Third exercise : implement the tagger (5pts)
---------------
This is the core exercise. There are three main tasks:
* Implement parameter allocation. This implies allocating the embedding layer, the LSTM (or bi-LSTM) layer and the Linear Layer.
* Implement the forward method. This method expects a tensor encoding the input and outputs a tensor of predictions
* Implement the train method

The evaluation (`validate`) method is given and cannot be modified. But it can be used as source of inspiration for implementing the train method.

In [None]:
import torch.optim as optim

class NERtagger(nn.Module):

      def __init__(self,traingenerator,embedding_size,hidden_size,dropout_proba,device='cpu'):
        super(NERtagger, self).__init__()
        self.embedding_size    = embedding_size
        self.hidden_size       = hidden_size
        self.allocate_params(traingenerator,device, dropout_proba)
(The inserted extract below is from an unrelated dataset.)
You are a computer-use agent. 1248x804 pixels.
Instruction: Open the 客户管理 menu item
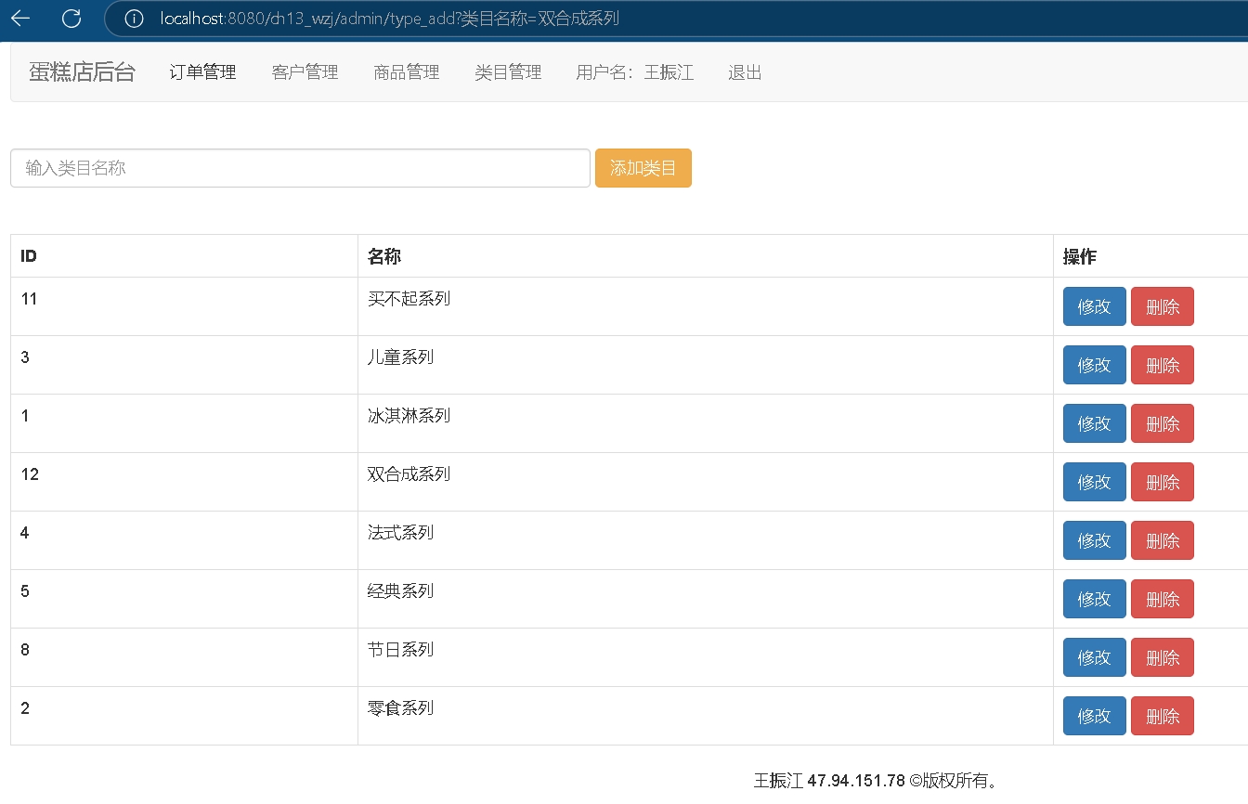point(305,72)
      def load(self,filename):
        self.load_state_dict(torch.load(filename))

      def allocate_params(self,datagenerator,device, dropout_proba):

        vocab_size = len(datagenerator.input_sym2idx)
        num_labels = len(datagenerator.output_sym2idx)
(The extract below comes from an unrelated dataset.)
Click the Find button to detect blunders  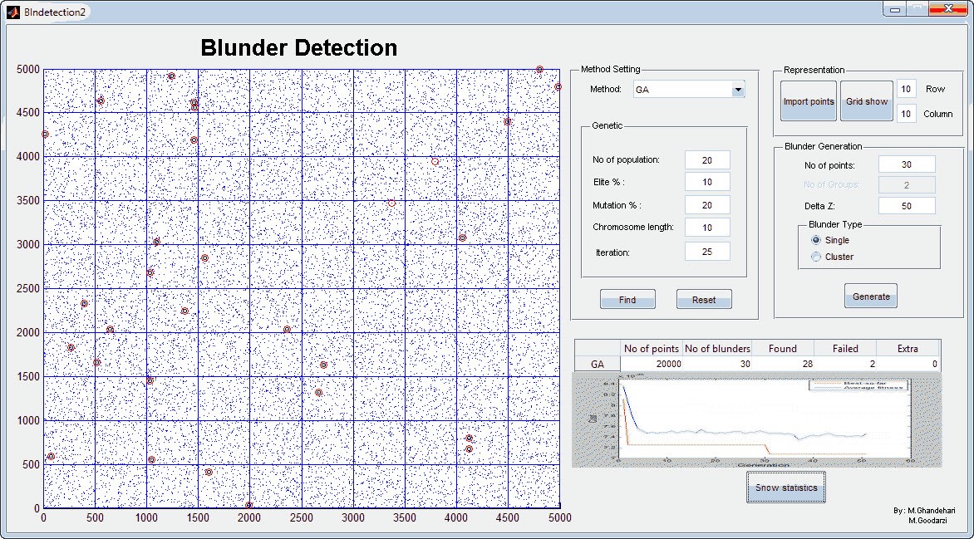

        self.embedding = nn.Embedding(vocab_size, self.embedding_size)
        self.lstm = nn.LSTM(self.embedding_size, self.hidden_size, bidirectional=True, batch_first=True)
        self.linear = nn.Linear(self.hidden_size * 2, num_labels)  # Output size is doubled due to bidirectional LSTM
        self.dropout = nn.Dropout(dropout_proba)
        self.to(device)

      def forward(self,Xinput):

        embedded = self.embedding(Xinput)
        lstm_output, _ = self.lstm(embedded)
        lstm_output = self.dropout(lstm_output)
        output = self.linear(lstm_output)

        return output

      def train(self,traingenerator,validgenerator,epochs,batch_size,device='cpu',learning_rate=0.001):

        self.minloss = 10000000  # The minimum loss found so far on validation data

        optimizer = optim.Adam(self.parameters(), lr=learning_rate)

        device = torch.device(device)
        pad_index = traingenerator.output_sym2idx[traingenerator.pad_token]
        loss_fnc = nn.CrossEntropyLoss(ignore_index=pad_index)

        for epoch in range(epochs):
            batch_losses = []

            for (seqX, seqY) in traingenerator.generate_batches(batch_size):
                X = torch.LongTensor(seqX).to(device)
                Y = torch.LongTensor(seqY).to(device)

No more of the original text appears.